Inutile de tenter le parallèle avec l’esthétique rétro du projet Grindhouse du tandem Rodriguez/Tarantino : cet amas de tâches, de poussières, de rayures, d’empreintes, de parasites, de couleurs baveuses et de mises au point fluctuantes n’a ici aucune fonction narrative. Il suffit de voir comment le surgissement de ces scories se place à l’écart des règles de continuité du champ/contrechamp, et suffisent en tant que tels à servir d’émanation organique des divers états de conscience et d’humeur chez un Woodrow de plus en plus instable. Ou comment le langage filmique devient le prolongement parallèle des affects du récit au lieu de s’effacer derrière eux. Dans Bellflower, tout est voué à se consumer (l’amour, la tristesse, les souvenirs) pour pouvoir ensuite renaître tel un phénix. Le feu a donc un impact symbolique déterminant tout au long du film. A la fois purificateur et destructeur, il met à mal la ligne temporelle du récit, l’englue, la ralentit et la compresse par la seule instabilité chimique du cadre. La récurrence suspecte de certains plans devient un signe qui ne trompe pas (où commence le souvenir et où s’arrête la vision ?) tandis que le doute s’amplifie sur la réalité de l’apocalypse suggérée par un Woodrow couvert de sang (s’agit-il d’une prévision ou d’un fantasme ?). Vu la scène qui lance le générique de fin, tout ceci ne serait-il pas au fond la relecture fantasmée des événements par deux potes assis sur la plage face à l’océan, ivres d’amour déçu et de cinéma fantasmé ? La solidité de leur amitié aura-t-elle servi à dessiner un nouvel horizon existentiel ? Il incombe alors au spectateur non pas juste de se faire sa propre idée mais de s’approprier le film au niveau viscéral. De toute façon, on aura été prévenu à l’avance par le leitmotiv central du film : un carton rempli de babioles dont la combustion détermine à elle seule le drame ultime.

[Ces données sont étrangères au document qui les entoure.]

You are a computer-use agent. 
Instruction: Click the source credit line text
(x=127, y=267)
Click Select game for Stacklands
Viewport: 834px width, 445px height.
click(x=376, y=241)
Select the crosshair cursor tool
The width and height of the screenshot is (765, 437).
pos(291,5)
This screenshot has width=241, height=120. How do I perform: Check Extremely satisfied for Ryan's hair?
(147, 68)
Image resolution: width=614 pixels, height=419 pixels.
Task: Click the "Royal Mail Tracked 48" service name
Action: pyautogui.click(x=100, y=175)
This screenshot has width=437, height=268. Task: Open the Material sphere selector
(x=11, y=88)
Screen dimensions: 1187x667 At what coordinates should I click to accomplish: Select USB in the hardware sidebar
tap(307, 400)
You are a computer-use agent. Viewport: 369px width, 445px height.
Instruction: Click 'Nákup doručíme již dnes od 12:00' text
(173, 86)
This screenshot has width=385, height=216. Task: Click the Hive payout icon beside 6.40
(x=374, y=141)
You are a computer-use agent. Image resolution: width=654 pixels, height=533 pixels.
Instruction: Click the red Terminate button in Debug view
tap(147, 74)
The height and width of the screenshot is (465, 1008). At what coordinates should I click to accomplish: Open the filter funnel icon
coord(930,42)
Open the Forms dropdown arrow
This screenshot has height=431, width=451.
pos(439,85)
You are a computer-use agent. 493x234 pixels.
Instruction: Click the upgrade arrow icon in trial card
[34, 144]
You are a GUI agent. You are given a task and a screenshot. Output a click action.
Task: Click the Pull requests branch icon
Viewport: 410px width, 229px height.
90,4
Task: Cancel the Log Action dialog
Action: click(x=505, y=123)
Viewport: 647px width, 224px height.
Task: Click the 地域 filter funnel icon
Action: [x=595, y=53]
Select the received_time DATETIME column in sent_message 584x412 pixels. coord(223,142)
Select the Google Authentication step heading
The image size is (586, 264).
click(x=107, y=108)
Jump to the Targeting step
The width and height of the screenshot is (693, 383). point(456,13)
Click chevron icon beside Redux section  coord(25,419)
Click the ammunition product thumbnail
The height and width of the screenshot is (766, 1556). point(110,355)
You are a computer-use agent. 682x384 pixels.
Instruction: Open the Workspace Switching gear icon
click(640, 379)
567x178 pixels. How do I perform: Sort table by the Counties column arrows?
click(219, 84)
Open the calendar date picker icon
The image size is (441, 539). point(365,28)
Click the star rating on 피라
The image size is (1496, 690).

Brûler une histoire passée ou imaginée pour n’en conserver que les cendres, c’est saisir au fond de soi la preuve que quelque chose s’est produit, qu’une histoire a pris chair avant le désastre, qu’une étape a été franchie. Il ne reste alors plus qu’à errer dans le désert, à nager dans ses propres fantasmes, à se « faire un film ». Pour aller de l’avant sans avancer. Pour tuer le temps. En attendant la prochaine apocalypse.